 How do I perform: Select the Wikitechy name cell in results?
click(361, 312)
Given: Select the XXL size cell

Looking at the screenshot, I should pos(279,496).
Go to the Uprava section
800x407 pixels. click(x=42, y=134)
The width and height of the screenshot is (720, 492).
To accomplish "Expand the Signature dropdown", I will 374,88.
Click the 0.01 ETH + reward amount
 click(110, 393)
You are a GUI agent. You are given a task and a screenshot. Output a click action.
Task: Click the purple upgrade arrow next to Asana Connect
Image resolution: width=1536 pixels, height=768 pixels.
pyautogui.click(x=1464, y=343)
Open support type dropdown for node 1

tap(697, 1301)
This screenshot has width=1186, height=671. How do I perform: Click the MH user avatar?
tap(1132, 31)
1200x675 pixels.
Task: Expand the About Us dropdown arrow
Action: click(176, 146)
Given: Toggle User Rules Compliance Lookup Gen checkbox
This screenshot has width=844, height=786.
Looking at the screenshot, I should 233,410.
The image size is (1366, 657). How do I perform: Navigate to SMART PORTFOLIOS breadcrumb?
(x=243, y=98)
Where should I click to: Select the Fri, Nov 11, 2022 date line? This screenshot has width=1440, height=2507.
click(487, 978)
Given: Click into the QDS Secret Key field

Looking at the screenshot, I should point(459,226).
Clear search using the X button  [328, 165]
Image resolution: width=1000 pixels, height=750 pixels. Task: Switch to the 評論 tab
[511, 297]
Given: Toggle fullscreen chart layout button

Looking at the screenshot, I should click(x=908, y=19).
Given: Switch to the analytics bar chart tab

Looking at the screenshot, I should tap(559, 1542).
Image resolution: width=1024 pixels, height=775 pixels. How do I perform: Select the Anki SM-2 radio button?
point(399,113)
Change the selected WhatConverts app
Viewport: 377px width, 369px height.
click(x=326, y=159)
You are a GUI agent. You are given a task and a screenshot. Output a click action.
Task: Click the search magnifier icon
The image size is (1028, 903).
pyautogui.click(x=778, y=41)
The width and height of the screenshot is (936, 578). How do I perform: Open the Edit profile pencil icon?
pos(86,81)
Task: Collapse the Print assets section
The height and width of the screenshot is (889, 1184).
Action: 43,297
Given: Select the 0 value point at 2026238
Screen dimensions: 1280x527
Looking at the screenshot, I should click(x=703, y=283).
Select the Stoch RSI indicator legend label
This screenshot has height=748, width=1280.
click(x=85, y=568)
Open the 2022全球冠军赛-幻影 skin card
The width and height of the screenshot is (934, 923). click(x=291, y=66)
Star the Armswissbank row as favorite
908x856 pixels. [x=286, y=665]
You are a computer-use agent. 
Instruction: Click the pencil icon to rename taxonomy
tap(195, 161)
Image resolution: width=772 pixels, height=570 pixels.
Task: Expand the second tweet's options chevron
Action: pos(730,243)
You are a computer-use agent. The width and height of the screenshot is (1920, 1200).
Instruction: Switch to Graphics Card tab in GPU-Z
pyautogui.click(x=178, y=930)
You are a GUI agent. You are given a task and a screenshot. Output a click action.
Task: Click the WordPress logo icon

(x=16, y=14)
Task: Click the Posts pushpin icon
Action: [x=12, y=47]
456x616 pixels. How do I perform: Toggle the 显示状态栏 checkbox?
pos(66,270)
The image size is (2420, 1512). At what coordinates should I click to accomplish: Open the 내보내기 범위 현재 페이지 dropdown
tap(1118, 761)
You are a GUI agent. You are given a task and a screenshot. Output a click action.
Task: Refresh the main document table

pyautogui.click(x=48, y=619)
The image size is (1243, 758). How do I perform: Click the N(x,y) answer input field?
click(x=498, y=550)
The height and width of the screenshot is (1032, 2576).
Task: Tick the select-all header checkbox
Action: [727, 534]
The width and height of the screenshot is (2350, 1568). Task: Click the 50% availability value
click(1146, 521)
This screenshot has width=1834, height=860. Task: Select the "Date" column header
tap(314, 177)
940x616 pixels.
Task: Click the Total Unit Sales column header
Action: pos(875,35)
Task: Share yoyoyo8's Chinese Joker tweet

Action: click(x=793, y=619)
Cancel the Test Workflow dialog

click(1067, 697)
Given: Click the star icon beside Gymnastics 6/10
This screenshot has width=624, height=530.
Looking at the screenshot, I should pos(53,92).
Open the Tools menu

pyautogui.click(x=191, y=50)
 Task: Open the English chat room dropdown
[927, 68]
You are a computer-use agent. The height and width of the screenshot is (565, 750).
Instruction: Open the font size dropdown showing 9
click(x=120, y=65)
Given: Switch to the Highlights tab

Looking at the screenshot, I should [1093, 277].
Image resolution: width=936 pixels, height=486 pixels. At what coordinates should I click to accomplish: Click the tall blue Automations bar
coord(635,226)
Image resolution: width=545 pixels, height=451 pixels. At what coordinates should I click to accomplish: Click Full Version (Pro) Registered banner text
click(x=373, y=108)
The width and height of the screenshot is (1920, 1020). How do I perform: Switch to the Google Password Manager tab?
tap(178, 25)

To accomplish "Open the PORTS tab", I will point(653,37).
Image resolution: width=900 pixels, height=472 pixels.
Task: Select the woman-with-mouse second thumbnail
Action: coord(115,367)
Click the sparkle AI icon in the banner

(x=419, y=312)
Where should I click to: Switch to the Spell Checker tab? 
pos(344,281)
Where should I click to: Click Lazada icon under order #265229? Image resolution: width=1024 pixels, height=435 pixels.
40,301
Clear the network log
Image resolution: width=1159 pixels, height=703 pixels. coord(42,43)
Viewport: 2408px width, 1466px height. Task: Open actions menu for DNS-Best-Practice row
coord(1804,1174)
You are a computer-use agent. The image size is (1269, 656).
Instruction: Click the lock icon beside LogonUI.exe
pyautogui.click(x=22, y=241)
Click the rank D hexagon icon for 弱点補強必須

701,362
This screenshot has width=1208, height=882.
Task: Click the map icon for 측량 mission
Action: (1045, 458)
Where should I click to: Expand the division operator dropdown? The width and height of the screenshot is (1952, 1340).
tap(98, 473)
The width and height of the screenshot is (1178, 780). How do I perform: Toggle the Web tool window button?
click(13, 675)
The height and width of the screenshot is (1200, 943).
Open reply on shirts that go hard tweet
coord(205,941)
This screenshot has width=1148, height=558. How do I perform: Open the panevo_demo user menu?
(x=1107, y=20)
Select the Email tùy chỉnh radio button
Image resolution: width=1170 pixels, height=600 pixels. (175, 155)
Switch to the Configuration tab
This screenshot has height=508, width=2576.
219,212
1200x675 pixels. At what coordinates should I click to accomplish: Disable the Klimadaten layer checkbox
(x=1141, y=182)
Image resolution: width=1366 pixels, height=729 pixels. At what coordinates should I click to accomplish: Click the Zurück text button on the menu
• • •
**PROBLEM:** Update the material above by replacing "GUI agent" with "interface agent" wherever it appears, and leave every other part unchanged.

**SOLUTION FOR THIS PROBLEM:**
 How do I perform: Select the Wikitechy name cell in results?
click(361, 312)
Given: Select the XXL size cell

Looking at the screenshot, I should pos(279,496).
Go to the Uprava section
800x407 pixels. click(x=42, y=134)
The width and height of the screenshot is (720, 492).
To accomplish "Expand the Signature dropdown", I will 374,88.
Click the 0.01 ETH + reward amount
 click(110, 393)
You are a interface agent. You are given a task and a screenshot. Output a click action.
Task: Click the purple upgrade arrow next to Asana Connect
Image resolution: width=1536 pixels, height=768 pixels.
pyautogui.click(x=1464, y=343)
Open support type dropdown for node 1

tap(697, 1301)
This screenshot has width=1186, height=671. How do I perform: Click the MH user avatar?
tap(1132, 31)
1200x675 pixels.
Task: Expand the About Us dropdown arrow
Action: click(176, 146)
Given: Toggle User Rules Compliance Lookup Gen checkbox
This screenshot has width=844, height=786.
Looking at the screenshot, I should 233,410.
The image size is (1366, 657). How do I perform: Navigate to SMART PORTFOLIOS breadcrumb?
(x=243, y=98)
Where should I click to: Select the Fri, Nov 11, 2022 date line? This screenshot has width=1440, height=2507.
click(487, 978)
Given: Click into the QDS Secret Key field

Looking at the screenshot, I should point(459,226).
Clear search using the X button  [328, 165]
Image resolution: width=1000 pixels, height=750 pixels. Task: Switch to the 評論 tab
[511, 297]
Given: Toggle fullscreen chart layout button

Looking at the screenshot, I should click(x=908, y=19).
Given: Switch to the analytics bar chart tab

Looking at the screenshot, I should tap(559, 1542).
Image resolution: width=1024 pixels, height=775 pixels. How do I perform: Select the Anki SM-2 radio button?
point(399,113)
Change the selected WhatConverts app
Viewport: 377px width, 369px height.
click(x=326, y=159)
You are a interface agent. You are given a task and a screenshot. Output a click action.
Task: Click the search magnifier icon
The image size is (1028, 903).
pyautogui.click(x=778, y=41)
The width and height of the screenshot is (936, 578). How do I perform: Open the Edit profile pencil icon?
pos(86,81)
Task: Collapse the Print assets section
The height and width of the screenshot is (889, 1184).
Action: 43,297
Given: Select the 0 value point at 2026238
Screen dimensions: 1280x527
Looking at the screenshot, I should click(x=703, y=283).
Select the Stoch RSI indicator legend label
This screenshot has height=748, width=1280.
click(x=85, y=568)
Open the 2022全球冠军赛-幻影 skin card
The width and height of the screenshot is (934, 923). click(x=291, y=66)
Star the Armswissbank row as favorite
908x856 pixels. [x=286, y=665]
You are a computer-use agent. 
Instruction: Click the pencil icon to rename taxonomy
tap(195, 161)
Image resolution: width=772 pixels, height=570 pixels.
Task: Expand the second tweet's options chevron
Action: pos(730,243)
You are a computer-use agent. The width and height of the screenshot is (1920, 1200).
Instruction: Switch to Graphics Card tab in GPU-Z
pyautogui.click(x=178, y=930)
You are a interface agent. You are given a task and a screenshot. Output a click action.
Task: Click the WordPress logo icon

(x=16, y=14)
Task: Click the Posts pushpin icon
Action: [x=12, y=47]
456x616 pixels. How do I perform: Toggle the 显示状态栏 checkbox?
pos(66,270)
The image size is (2420, 1512). At what coordinates should I click to accomplish: Open the 내보내기 범위 현재 페이지 dropdown
tap(1118, 761)
You are a interface agent. You are given a task and a screenshot. Output a click action.
Task: Refresh the main document table

pyautogui.click(x=48, y=619)
The image size is (1243, 758). How do I perform: Click the N(x,y) answer input field?
click(x=498, y=550)
The height and width of the screenshot is (1032, 2576).
Task: Tick the select-all header checkbox
Action: [727, 534]
The width and height of the screenshot is (2350, 1568). Task: Click the 50% availability value
click(1146, 521)
This screenshot has width=1834, height=860. Task: Select the "Date" column header
tap(314, 177)
940x616 pixels.
Task: Click the Total Unit Sales column header
Action: pos(875,35)
Task: Share yoyoyo8's Chinese Joker tweet

Action: click(x=793, y=619)
Cancel the Test Workflow dialog

click(1067, 697)
Given: Click the star icon beside Gymnastics 6/10
This screenshot has width=624, height=530.
Looking at the screenshot, I should pos(53,92).
Open the Tools menu

pyautogui.click(x=191, y=50)
 Task: Open the English chat room dropdown
[927, 68]
You are a computer-use agent. The height and width of the screenshot is (565, 750).
Instruction: Open the font size dropdown showing 9
click(x=120, y=65)
Given: Switch to the Highlights tab

Looking at the screenshot, I should [1093, 277].
Image resolution: width=936 pixels, height=486 pixels. At what coordinates should I click to accomplish: Click the tall blue Automations bar
coord(635,226)
Image resolution: width=545 pixels, height=451 pixels. At what coordinates should I click to accomplish: Click Full Version (Pro) Registered banner text
click(x=373, y=108)
The width and height of the screenshot is (1920, 1020). How do I perform: Switch to the Google Password Manager tab?
tap(178, 25)

To accomplish "Open the PORTS tab", I will point(653,37).
Image resolution: width=900 pixels, height=472 pixels.
Task: Select the woman-with-mouse second thumbnail
Action: coord(115,367)
Click the sparkle AI icon in the banner

(x=419, y=312)
Where should I click to: Switch to the Spell Checker tab? 
pos(344,281)
Where should I click to: Click Lazada icon under order #265229? Image resolution: width=1024 pixels, height=435 pixels.
40,301
Clear the network log
Image resolution: width=1159 pixels, height=703 pixels. coord(42,43)
Viewport: 2408px width, 1466px height. Task: Open actions menu for DNS-Best-Practice row
coord(1804,1174)
You are a computer-use agent. The image size is (1269, 656).
Instruction: Click the lock icon beside LogonUI.exe
pyautogui.click(x=22, y=241)
Click the rank D hexagon icon for 弱点補強必須

701,362
This screenshot has width=1208, height=882.
Task: Click the map icon for 측량 mission
Action: (1045, 458)
Where should I click to: Expand the division operator dropdown? The width and height of the screenshot is (1952, 1340).
tap(98, 473)
The width and height of the screenshot is (1178, 780). How do I perform: Toggle the Web tool window button?
click(13, 675)
The height and width of the screenshot is (1200, 943).
Open reply on shirts that go hard tweet
coord(205,941)
This screenshot has width=1148, height=558. How do I perform: Open the panevo_demo user menu?
(x=1107, y=20)
Select the Email tùy chỉnh radio button
Image resolution: width=1170 pixels, height=600 pixels. (175, 155)
Switch to the Configuration tab
This screenshot has height=508, width=2576.
219,212
1200x675 pixels. At what coordinates should I click to accomplish: Disable the Klimadaten layer checkbox
(x=1141, y=182)
Image resolution: width=1366 pixels, height=729 pixels. At what coordinates should I click to accomplish: Click the Zurück text button on the menu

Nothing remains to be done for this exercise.